Babysitter abused child, leaving her with life-threatening injuries
ABC News reports authorities found the young girl unresponsive after the babysitter called 911. The toddler was struggling to breathe and had bruises all over her face.
The babysitter, Lindsay Partin, later admitted to “striking and shaking” the child, but claims the child fell and hit her head on the concrete floor.
Three-year-old Hannah was flown to Cincinnati Children’s Hospital, where she was later declared brain dead, as her heart and lungs could no longer function without the help of machines.
Babysitter abused child — Kaitlyn Wesched shared a photo of her baby sister fighting for her life, urging her Facebook friends to pray for her survival. | Image source: Kaitlyn Wesche Facebook page
Hannah’s father, Jason Wesche, is devastated that his little girl might not make it.
“I mean, it’s unimaginable. I can’t begin to explain the feeling of losing a child at the hands of this… of just a violent act. Hannah was great,” he told WWSB, lamenting how doctors told hims his daughter is not expected to survive the next couple of days.
The little girl’s aunt, Meghan, condemned the “inhuman act,” describing her beloved niece as a “sassy and bubbly” kid.
As of this writing, investigation is still ongoing. Partin was released on a cash bond on 12 March. No details have been released about her next court date.
A Facebook page dedicated to Hannah’s fight to survive has been set up by the Wesche family. You can show your support here.
Babysitter abused child: Choosing the right nanny could save a child’s life; here’s how to screen a potential child caregiver properly
Babysitter abused child — Even if a potential nanny looks good on paper, BE EXTRA THOROUGH with your screening process! | Image source: Dreamstime
This tragedy is a sobering reminder for mums and dads. When leaving your children in the care of someone else, remember that they are still practically a stranger. So thorough screening before you employ them is of utmost importance.
In Singapore, there are numerous horror stories that can serve as warnings to parents. In the year 2017 alone, a maid allegedly solicited sex and abused a young girl by forcing her to touch herself.
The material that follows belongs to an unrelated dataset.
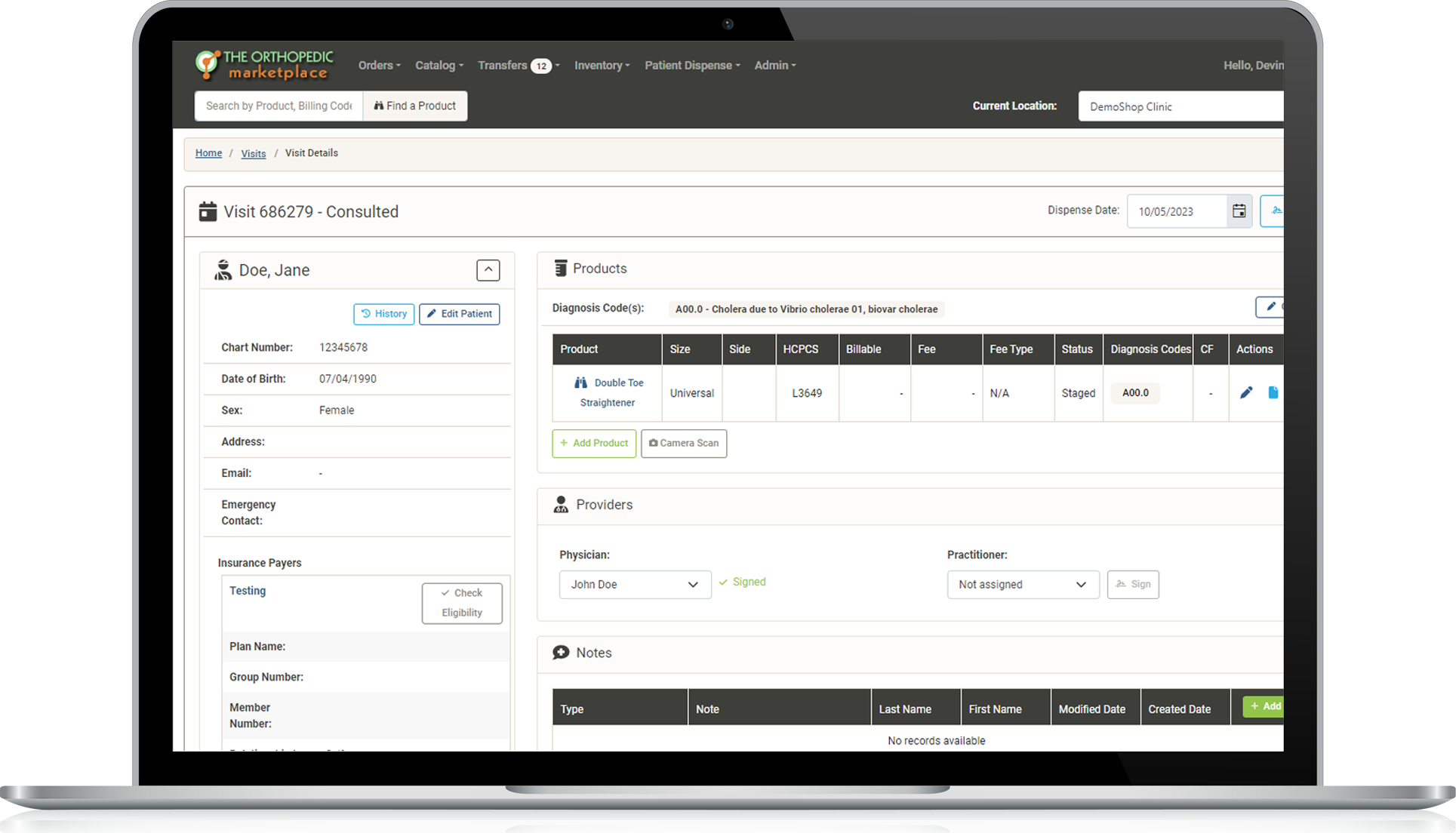Click the product search input field
This screenshot has height=833, width=1456.
[x=279, y=106]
One case involved a maid scalding a young boy with hot oil, while another maid maltreated a boy who was bedridden.
Hopefully, when mums and dads know how to spot a cruel nanny before it’s too late, these cases will become a rare occurrence.
Here are a few things to keep in mind when interviewing a potential nanny or domestic helper:
- Don’t decide after one interview. Yes, they might seem great and you could REALLY use the extra help. But you should not pressure yourself into hiring just anyone. Be objective and interview them several times before deciding.
- Give them specific scenarios during interviews. Ask them what they would do if, say, a child falls and hits their head. How would they respond if a child throws a tantrum? You can tell a lot about how they speak or even react to certain questions.
- Be creative with background checks. Even if you are hiring with the help of an agency, do your own research beforehand. Checking their social media activity, for instance, is an excellent tool to get to know a potential hire.
- Check with previous employers. If possible, arrange video chats or one-on-one meetings with their past employers, especially if you are considering hiring a transfer maid.
- Trust your instincts. At the end of the day, no amount of screening can take the place of good ol’ parental protective instincts. If something feels “off,” don’t just brush it aside. Trust what your instincts tell you because they’re often correct.
Remember: Screen potential nannies thoroughly, even if they look good on paper — it is a MUST. Sometimes, we have to assume the worst in order to hire the best.